Larry, it must be the wax separating out. Really takes a lot to stir it back up. The first application is what made them so smooth. I sanded the boards down to 220 and then applied the mixture. It was the smoothest first coat I have ever gotten on a cutting board. The steel wool just made it slicker when dried. I will just try some Mineral oil the next time by itself. I'm making a bunch of small bread cutting boards also. I'll try the WMO on them.

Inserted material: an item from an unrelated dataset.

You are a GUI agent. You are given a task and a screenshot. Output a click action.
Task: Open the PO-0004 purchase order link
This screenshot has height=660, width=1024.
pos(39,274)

John, the finish is the best I have ever gotten on a cutting board. They really look good with 2 coats on them.


----------



## Porosky (Mar 10, 2009)

Just found this site for White Mineral oil I wonder if a lighter or heavy oil is better. My thought is that a thin oil would penetrate deeper into the wood? The viscosity goes from 70 thinnest to 500 heavy. Ideas? This seems affordable also.


----------



## jerryw (Sep 5, 2007)

i make my own board finish. melt 1 to 1 1/2 oz. of beeswax. slowly pour 16 oz. of mineral into the wax stirring constantly until it is completely mixed. i like a little more wax so i use 1 1/2 oz. i get the mineral oil at the dollar store. cheapest place.
i have had some glue lift, but only on some woods. i don't remember which ones. i just wet sand the glue joints with 320, that takes care of the problem.
i apply the mix with a foam brush. let it soak in over night and wipe off the excess. wet sand with the oil/wax mixture if necessary.


----------



## 45acpbuilder (Aug 9, 2009)

I make lots of cutting boards and use White Mineral Oil (food grade) and beeswax. Are you using the correct mineral oil, Jerry? I don't know much about the differences, but tech grade mineral oil IS NOT food safe so it has to be somewhat (quite) different in formula from white mineral oil. I use about the same proportions as JerryW - 1 1/4 - 1 1/2 oz wax to 16 oz of white mineral oil. I throw a chunk of wax into the oil then heat it until it's melted. Seems to mix a little quicker than adding oil to the melted wax. Maybe because everything's hot at the same time. The 70 wt oil is what you'll find in "butcher block oil" so it's easy to spread and liquid enough to penetrate the grain..


----------



## cabinetmaster (Aug 28, 2008)

I'm using food grade mineral oil. I guess it just must be the wax in the Butcher block oil that is separating. It did make an excellent finish though. REally smooth and penetrated well. Where do you all find the beeswax? I might try that too.


----------



## Tearen (Aug 2, 2007)

I get my beeswax from local farmers who have bee hives. You might will have to melt strain it (due to dead bees). Or, you can get it at hobby stores and online.


----------



## cabinetmaster (Aug 28, 2008)

Thanks guys. I'll try and get me some beeswax.


----------